Skip to content

ROUSING THE RABBLE: Putting jobs first but at what cost?

Premier Christy Clark could be well on her way to being the B.C. premier with the worst environmental record.

Premier Christy Clark could be well on her way to being the B.C. premier with the worst environmental record ever.

I believe Gordon Campbell’s record was dismal and she appears to be even worse, rivaling that of Alberta’s Ralph Klein – he gave environmental issues short shrift during his reign as premier.

The handling of the Taseko Mines Limited (TML) application to open a copper/gold mine at Fish Lake in the south Cariboo region is an example of what Clark believes and how she behaves.

Maintaining a healthy natural environment that has supported a First Nations way of life for thousands of years isn’t part of her vision. Opening mines, drilling for shale gas, building hydro power lines and power plants take precedence it seems.
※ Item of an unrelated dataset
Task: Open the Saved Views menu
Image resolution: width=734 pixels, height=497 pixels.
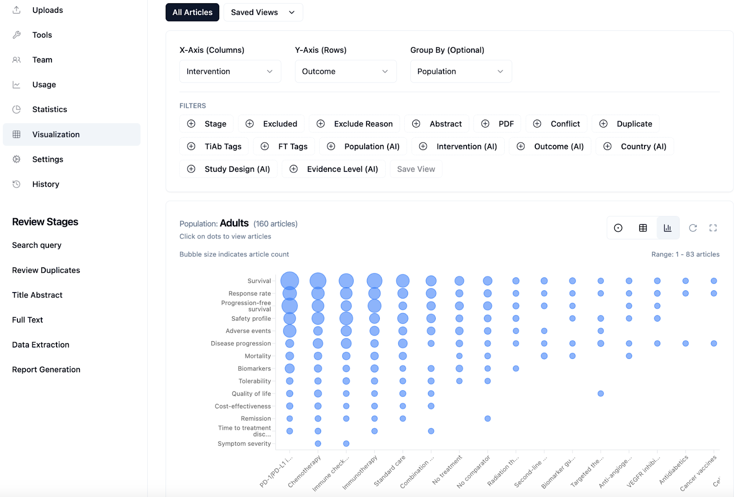Action: [263, 12]
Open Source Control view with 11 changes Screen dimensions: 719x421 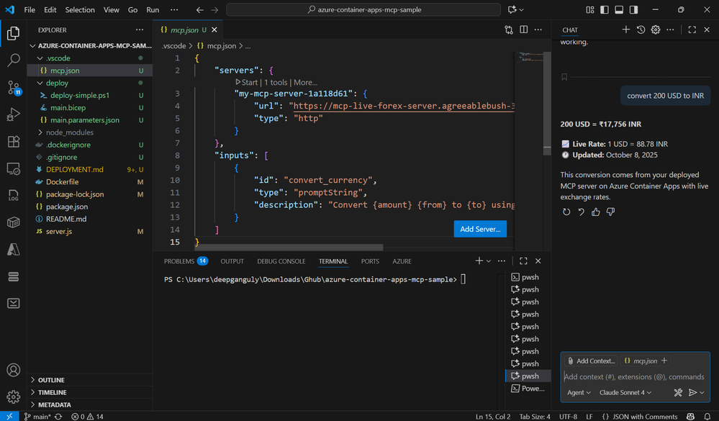point(13,88)
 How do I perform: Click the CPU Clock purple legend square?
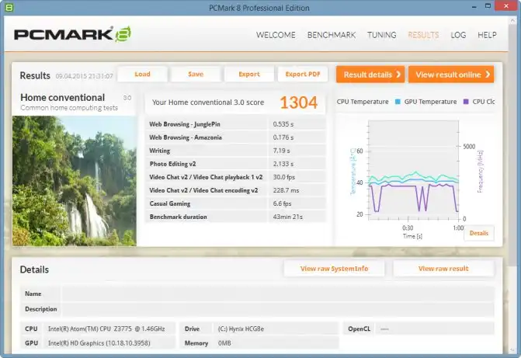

Clark commended B.C.’s Environmental Assessment Office (EAO) for its speedy assessment of the 2010 TML proposal and criticized the federal government for rejecting the application after a long and thorough review process.
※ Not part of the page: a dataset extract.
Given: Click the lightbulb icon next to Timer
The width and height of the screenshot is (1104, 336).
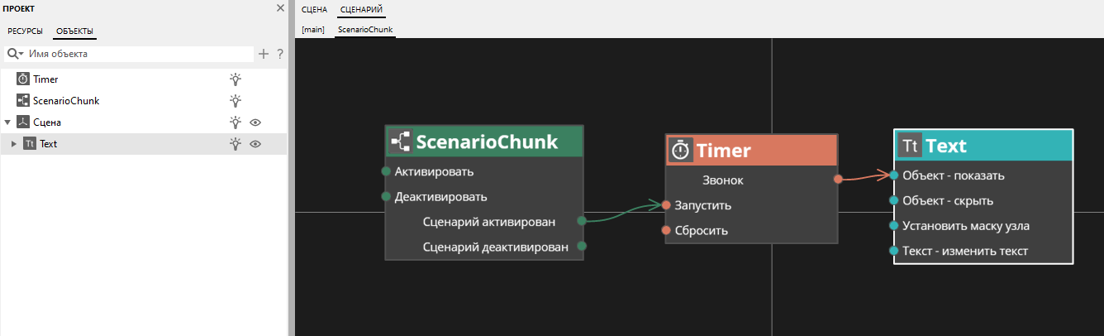Looking at the screenshot, I should click(x=236, y=79).
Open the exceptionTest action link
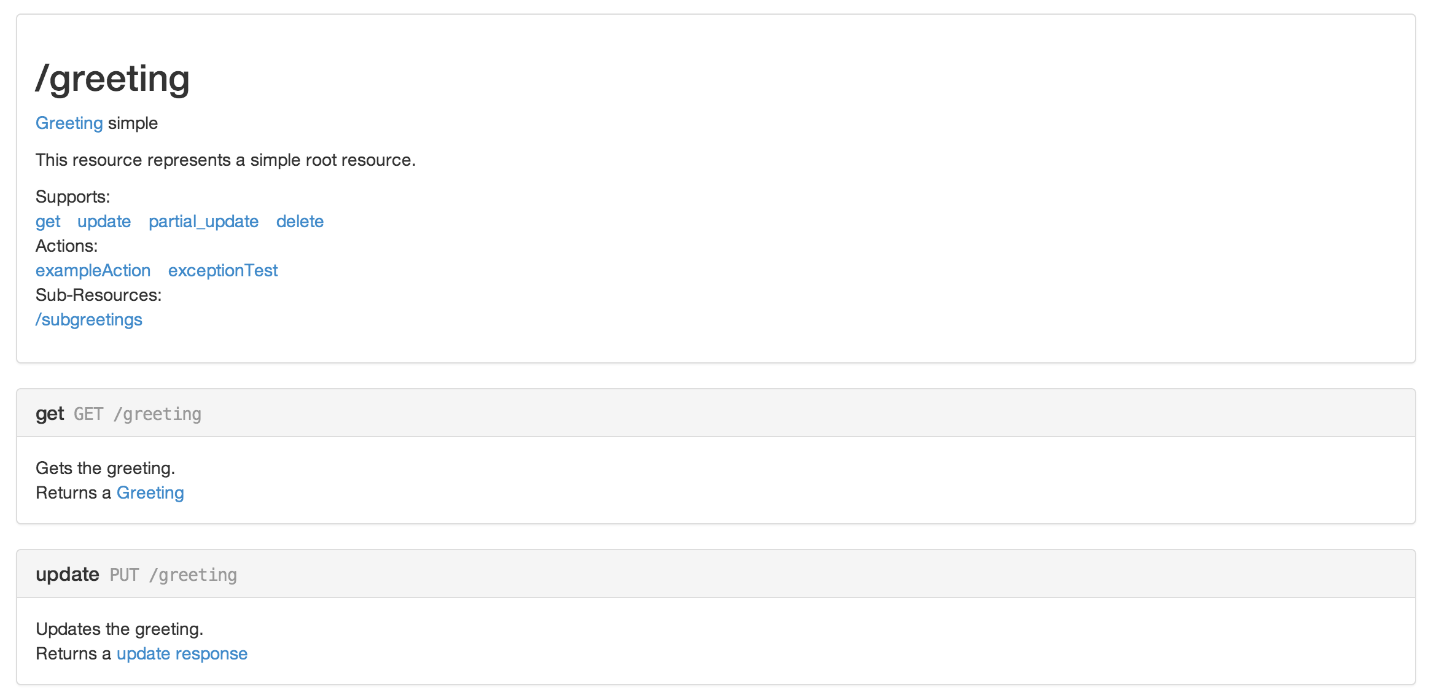This screenshot has width=1442, height=700. [x=223, y=271]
At the time of the federal announcement in 2010, she called for a combined federal and provincial assessment process with a much shorter time frame than when the two bodies worked separately.
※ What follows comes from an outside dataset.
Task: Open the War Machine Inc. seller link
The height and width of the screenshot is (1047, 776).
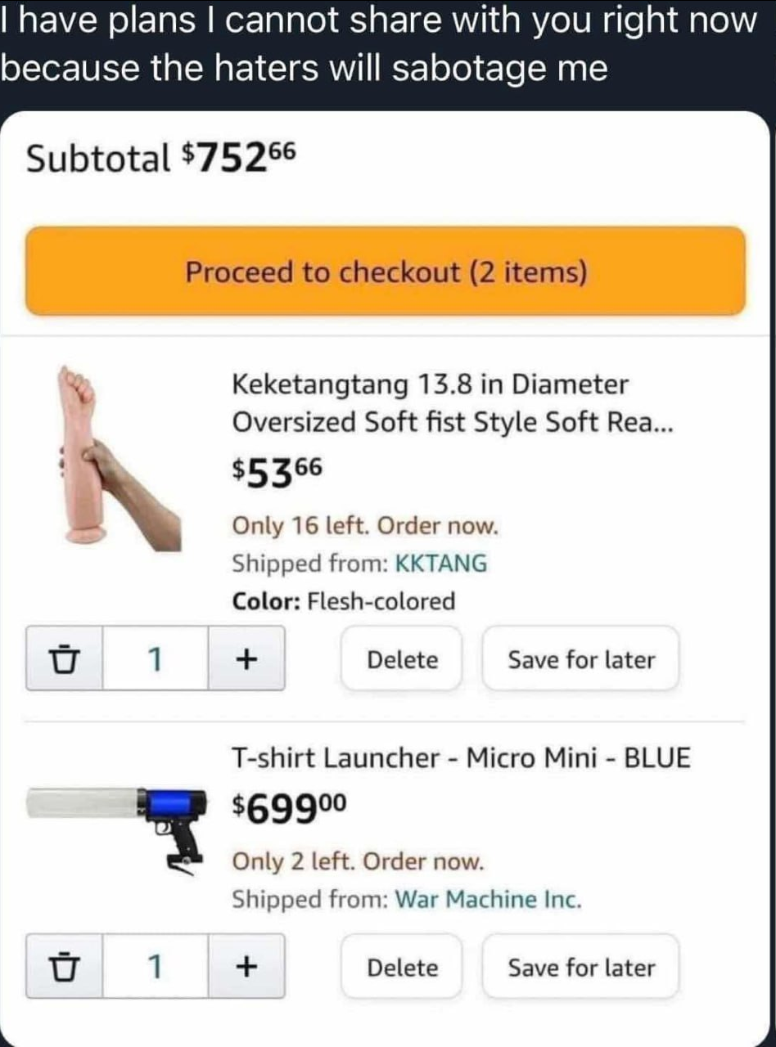Action: click(x=489, y=900)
Prior to the federal government announcement that the TML proposal would receive an environmental review, the Clark government quietly issued permits to the company to begin building roads and conduct exploratory drilling at 59 sites in preparation for the full-scale operation.

As a result of the government’s actions, the Tsilhqot’in have filed a petition in BC Supreme Court to suspend the permits for road building and preparatory drilling.

Chief Baptiste of the Tsilhqot’in Nation ordered trucks off the property, telling the drivers that they were trespassing. In response, TML filed for an injunction against the Tsilhqot’in seeking to bar them from preventing the entry of the company’s workers into the area.

The Tsilhqot’in were in court on Monday, Nov. 28 seeking injunctions to prevent the company from entering their traditional territory. Premier Clark is so immersed in her program to provide jobs that she may have lost all perspective.

It’s possible she could encourage speedy approval of the applications from mining companies for five mines in the northwest corner of the province, in an area described by Wade Davis (anthropologist, author and photographer) as the most beautiful and imperiled region in the country, where three of Canada’s most important salmon rivers run (the Stikine, Nass and Skeena).

The headwaters of the three rivers are located in close proximity in what the First Nations people call the Sacred Headwaters. Against the wishes of the First Nations, the B.C. government has allowed Imperial Metals to explore for minerals in the region with the object of eventually opening the Red Chris mine. Royal Dutch Shell also wants access to the area to extract methane gas.

Clark likely supports such industrial activities because they provide jobs and that’s what she probably hopes will keep her government in office. Get more people in B.C. working. Damn the environment!

Environmental assessments just get in the way and slow down progress toward prosperity for the shareholders of large industrial companies who will reap the benefits.

With Clark’s blessing, BC Hydro is now busy ramming through a power line from Terrace to Bob Quinn and then to Iskut, 105 km further north into the Sacred Headwaters territory.

The excuse for the line is to bring power to the residents who have had to depend on diesel generators for decades.

Clark is being highly provocative in her actions in efforts to fulfill her dream of providing jobs.